Behold, the bottle that has the Dry Fly team especially excited. Image via Dry Fly.

 Dry Fly Distilling in Spokane led the charge on changing Washington's craft distilling laws back in 2008, quickly gained acclaim for its vodka and gin, and got busy ageing. Last year, Dry Fly released a very small batch of honest-to-god aged bourbon, the first of its kind made in Washington under the new laws, and the initial release of 450 bottles sold out within two hours.

Now a new, equally limited bottling of Bourbon 101 hits stores around December 1...along with four other special releases dubbed the Creel Collection (creels being the traditional wicker baskets used by anglers, hence in keeping with Dry Fly’s fly-fishing theme).

Cofounder Kent Fleischmann says the distillery didn’t intend to unleash all these at once, but he and his cohorts just kept coming up with ideas. “We just went crazy a while back,” he says. "And everything came together at once." 

It's easiest to break down these releases individually. If there's something you can't live without, act fast. While bottles should appear at select Seattle stores, Dry Fly is releasing just a few hundred cases of these 375 ml bottles (six to a case). After that, Creel spirits will return intermittently. Keep an eye on the website for more specifics.

Straight Washington Bourbon 101
The spirit that inspired such a frenzy last summer is back for a second release. Dry Fly ages its version, made with entirely Washington ingredients, for three years.

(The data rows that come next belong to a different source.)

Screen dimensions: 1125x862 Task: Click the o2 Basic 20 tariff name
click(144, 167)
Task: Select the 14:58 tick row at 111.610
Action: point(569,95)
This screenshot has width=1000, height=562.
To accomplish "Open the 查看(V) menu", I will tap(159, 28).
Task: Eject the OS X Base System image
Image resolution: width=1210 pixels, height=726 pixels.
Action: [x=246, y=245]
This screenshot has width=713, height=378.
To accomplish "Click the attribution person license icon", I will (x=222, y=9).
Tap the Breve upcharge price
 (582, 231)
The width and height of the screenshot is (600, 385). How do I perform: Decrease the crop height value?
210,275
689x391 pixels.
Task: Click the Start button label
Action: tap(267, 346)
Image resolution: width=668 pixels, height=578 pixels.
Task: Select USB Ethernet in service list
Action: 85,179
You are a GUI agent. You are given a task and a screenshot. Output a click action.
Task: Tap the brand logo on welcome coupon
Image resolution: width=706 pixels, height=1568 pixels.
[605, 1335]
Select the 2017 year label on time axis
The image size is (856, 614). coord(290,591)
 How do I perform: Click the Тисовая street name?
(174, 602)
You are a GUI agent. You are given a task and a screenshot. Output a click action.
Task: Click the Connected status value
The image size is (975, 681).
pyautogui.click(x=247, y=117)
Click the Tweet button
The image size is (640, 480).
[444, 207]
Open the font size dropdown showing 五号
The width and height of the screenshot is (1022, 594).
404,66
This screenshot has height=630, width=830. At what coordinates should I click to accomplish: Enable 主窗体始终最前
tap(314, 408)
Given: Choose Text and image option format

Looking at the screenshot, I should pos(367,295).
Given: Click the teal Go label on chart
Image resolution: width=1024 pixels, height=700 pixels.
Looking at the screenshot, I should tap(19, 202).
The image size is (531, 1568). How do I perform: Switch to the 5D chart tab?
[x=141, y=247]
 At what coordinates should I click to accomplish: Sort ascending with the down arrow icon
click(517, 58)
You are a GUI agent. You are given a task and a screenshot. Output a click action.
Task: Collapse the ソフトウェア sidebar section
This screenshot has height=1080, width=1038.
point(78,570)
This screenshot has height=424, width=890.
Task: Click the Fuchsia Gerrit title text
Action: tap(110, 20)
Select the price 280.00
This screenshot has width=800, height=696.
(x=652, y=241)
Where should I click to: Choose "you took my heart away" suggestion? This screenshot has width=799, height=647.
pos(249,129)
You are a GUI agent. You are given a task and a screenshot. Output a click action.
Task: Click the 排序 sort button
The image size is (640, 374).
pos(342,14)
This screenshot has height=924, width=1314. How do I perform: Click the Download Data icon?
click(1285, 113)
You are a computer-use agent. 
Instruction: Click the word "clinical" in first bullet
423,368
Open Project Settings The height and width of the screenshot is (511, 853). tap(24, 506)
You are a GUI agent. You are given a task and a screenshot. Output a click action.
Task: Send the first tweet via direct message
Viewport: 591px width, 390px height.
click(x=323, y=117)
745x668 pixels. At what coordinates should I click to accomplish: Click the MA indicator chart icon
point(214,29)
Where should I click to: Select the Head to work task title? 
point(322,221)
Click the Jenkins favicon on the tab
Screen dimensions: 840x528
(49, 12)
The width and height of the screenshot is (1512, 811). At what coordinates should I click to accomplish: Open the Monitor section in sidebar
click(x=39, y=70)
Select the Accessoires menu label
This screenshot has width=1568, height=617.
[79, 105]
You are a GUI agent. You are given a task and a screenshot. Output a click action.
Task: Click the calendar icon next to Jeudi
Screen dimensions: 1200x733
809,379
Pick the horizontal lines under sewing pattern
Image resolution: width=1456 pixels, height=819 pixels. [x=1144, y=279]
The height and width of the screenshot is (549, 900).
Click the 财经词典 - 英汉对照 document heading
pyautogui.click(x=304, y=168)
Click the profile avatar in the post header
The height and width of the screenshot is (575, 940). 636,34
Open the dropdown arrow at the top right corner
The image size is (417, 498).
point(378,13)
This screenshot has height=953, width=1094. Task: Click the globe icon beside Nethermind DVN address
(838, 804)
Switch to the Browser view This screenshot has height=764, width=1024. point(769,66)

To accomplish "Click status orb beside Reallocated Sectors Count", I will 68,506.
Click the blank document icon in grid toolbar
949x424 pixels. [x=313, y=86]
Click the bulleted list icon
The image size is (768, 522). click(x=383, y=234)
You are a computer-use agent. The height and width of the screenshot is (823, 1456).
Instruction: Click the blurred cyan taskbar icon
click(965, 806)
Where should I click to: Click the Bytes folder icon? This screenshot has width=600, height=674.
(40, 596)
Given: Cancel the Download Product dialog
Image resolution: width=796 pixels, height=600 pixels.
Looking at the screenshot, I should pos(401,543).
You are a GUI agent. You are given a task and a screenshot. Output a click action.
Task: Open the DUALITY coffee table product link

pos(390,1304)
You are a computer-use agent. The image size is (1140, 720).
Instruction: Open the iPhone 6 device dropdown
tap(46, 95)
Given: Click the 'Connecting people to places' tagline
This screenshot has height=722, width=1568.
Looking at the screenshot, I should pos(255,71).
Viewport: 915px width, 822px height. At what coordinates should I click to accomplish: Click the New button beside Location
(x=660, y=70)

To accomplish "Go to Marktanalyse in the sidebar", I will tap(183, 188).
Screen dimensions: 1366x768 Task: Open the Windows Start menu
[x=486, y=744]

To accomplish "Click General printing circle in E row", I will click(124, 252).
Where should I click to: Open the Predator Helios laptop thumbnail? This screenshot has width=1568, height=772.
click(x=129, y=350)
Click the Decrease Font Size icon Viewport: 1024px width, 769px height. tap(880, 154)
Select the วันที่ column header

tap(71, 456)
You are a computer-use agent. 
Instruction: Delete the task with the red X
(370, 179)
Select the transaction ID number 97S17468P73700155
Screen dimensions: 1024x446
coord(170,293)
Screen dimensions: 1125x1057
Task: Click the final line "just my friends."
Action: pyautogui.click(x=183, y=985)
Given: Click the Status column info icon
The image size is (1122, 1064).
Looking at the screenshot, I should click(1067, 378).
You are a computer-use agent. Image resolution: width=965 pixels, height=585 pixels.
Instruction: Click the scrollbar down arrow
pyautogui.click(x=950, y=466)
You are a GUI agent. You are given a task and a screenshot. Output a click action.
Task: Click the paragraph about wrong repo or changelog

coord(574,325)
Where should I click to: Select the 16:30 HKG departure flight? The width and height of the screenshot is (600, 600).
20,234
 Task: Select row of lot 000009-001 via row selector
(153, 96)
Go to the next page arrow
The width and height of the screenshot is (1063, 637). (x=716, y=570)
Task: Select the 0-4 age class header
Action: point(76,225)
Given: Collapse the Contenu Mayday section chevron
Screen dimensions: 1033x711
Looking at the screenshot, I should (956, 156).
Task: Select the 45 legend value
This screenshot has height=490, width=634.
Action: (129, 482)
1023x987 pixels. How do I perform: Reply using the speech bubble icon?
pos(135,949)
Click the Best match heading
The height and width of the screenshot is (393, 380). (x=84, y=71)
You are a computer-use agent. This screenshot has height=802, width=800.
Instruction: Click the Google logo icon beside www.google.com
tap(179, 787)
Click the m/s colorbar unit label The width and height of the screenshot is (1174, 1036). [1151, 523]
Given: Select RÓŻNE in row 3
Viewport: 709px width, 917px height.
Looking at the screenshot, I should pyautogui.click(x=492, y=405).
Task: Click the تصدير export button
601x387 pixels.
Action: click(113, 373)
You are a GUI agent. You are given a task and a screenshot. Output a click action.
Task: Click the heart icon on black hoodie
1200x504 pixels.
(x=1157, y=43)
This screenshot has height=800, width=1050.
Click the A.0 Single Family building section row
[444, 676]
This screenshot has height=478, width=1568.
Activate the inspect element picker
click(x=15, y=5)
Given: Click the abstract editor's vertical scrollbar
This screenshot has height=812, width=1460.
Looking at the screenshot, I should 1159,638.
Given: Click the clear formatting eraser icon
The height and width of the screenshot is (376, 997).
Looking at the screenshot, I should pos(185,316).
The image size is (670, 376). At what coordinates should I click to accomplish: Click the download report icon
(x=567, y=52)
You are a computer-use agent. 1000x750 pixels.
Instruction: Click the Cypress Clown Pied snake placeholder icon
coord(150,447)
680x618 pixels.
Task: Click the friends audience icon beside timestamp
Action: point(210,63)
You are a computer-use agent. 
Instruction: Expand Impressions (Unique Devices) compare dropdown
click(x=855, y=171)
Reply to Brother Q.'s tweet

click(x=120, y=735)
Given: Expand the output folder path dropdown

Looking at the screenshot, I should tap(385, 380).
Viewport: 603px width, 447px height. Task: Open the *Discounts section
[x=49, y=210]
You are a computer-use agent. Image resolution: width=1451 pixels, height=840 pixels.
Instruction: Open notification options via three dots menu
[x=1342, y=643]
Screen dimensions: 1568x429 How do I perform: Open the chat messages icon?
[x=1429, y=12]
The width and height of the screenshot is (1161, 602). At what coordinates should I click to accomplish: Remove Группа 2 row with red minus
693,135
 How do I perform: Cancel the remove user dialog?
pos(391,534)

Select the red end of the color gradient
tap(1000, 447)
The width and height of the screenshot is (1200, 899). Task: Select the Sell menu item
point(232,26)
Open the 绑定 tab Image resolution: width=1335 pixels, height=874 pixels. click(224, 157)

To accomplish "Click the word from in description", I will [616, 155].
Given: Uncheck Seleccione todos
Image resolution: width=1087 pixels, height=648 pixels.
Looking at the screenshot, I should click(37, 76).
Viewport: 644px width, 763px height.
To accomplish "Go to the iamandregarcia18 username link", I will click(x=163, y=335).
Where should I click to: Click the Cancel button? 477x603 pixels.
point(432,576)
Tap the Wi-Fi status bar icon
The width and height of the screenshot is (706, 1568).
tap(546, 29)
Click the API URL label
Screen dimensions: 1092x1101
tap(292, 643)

Straight Triticale Whiskey
This one has Fleischmann and crew particularly excited. Rye whiskies tend to be bolder than other versions, but it's tough to find that particular grain growing in our fair state. Since Dry Fly uses only local ingredients, he was excited to discover that triticale, a hybrid of wheat and rye, can grow here naturally, even if it isn't indigenous. The distillery team tried a sample batch and pronounced the results "amazing." That was nearly three years ago, and about 60 barrels have been ageing this whiskey since then. Fellow cofounder Don Poffenroth told the Spokesman-Review that this might be the first time triticale whiskey has been produced commercially.

Barrel Reserve Gin
Dry Fly's gin was one of the first Washington microspirits on the market. At some point, the distillery team wondered, "what would happen if we put it in a new barrel for six months?" Well, this happened, and Fleischmann is quite pleased with the result. 

Port Barrel Finish Wheat Whiskey
Since creating its whiskey, the Dry Fly team was pondering how to do a local take on ageing it in a port barrel. Luckily they connected with Townshend Cellar, and the whiskey is finished in its huckleberry port casks. Once this is gone, don't expect to see it for another year. 

Straight Cask Wheat Whiskey
An oak-aged version of  Dry Fly's popular 100-percent Washington wheat whiskey. The spirit had quite a fan base even before the distillery aged it in casks for nearly three years.